■ WHAT TO WORK ON
Please repeat the records below exactly, but only from the line that contains "Message (87, 2509)" onward, ending with the last line.

[[ MATERIAL TO PROCESS, beginning ]]

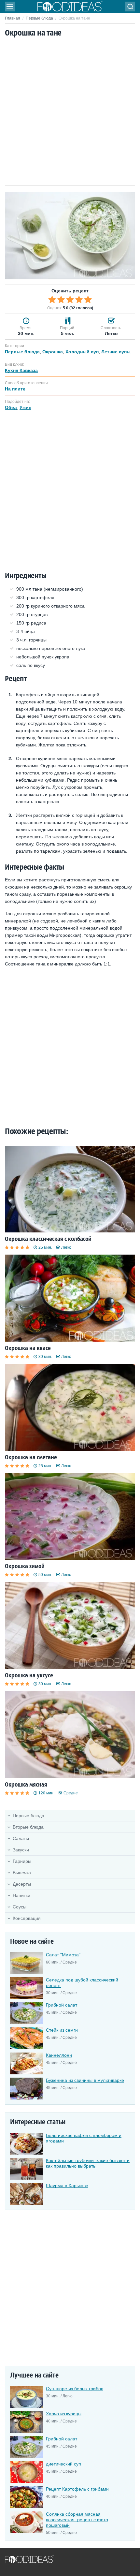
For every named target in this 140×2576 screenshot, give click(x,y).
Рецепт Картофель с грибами (77, 2489)
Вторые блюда (28, 1827)
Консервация (27, 1918)
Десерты (22, 1884)
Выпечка (22, 1872)
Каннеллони (59, 2055)
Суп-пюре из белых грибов (74, 2388)
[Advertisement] (70, 112)
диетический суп (63, 2463)
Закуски (21, 1849)
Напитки (21, 1895)
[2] (61, 299)
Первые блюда (39, 18)
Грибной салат (61, 2005)
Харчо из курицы (63, 2413)
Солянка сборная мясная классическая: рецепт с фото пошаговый (77, 2519)
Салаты (21, 1838)
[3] (70, 299)
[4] (79, 299)
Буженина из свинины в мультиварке (85, 2080)
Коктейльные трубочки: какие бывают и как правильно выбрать (88, 2163)
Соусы (19, 1906)
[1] (52, 299)
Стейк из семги (62, 2030)
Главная (12, 18)
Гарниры (22, 1861)
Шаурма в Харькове (67, 2185)
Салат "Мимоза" (63, 1954)
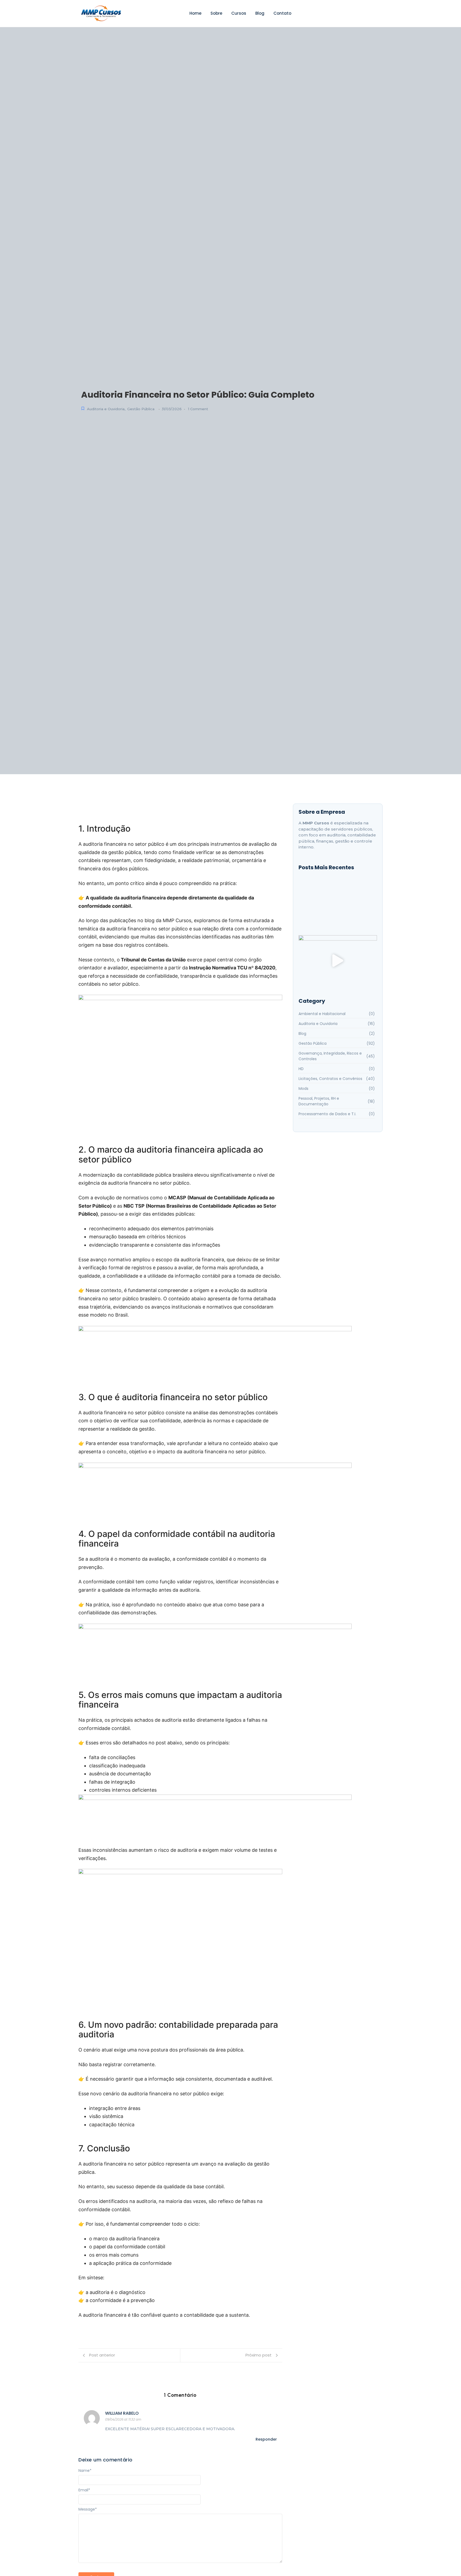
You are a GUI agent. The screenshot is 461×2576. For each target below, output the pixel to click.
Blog (259, 13)
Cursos (238, 13)
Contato (282, 13)
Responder (266, 2439)
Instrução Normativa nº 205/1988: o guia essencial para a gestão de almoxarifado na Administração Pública (337, 904)
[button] (337, 961)
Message (87, 2509)
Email (84, 2490)
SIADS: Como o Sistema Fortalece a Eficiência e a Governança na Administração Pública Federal (333, 918)
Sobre (216, 13)
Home (195, 13)
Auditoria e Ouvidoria (106, 409)
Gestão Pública (140, 409)
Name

[[ MATERIAL TO PROCESS, end ]]

■ TASK ANSWER
Message (87, 2509)
Email (84, 2490)
SIADS: Como o Sistema Fortalece a Eficiência e a Governança na Administração Pública Federal (333, 918)
Sobre (216, 13)
Home (195, 13)
Auditoria e Ouvidoria (106, 409)
Gestão Pública (140, 409)
Name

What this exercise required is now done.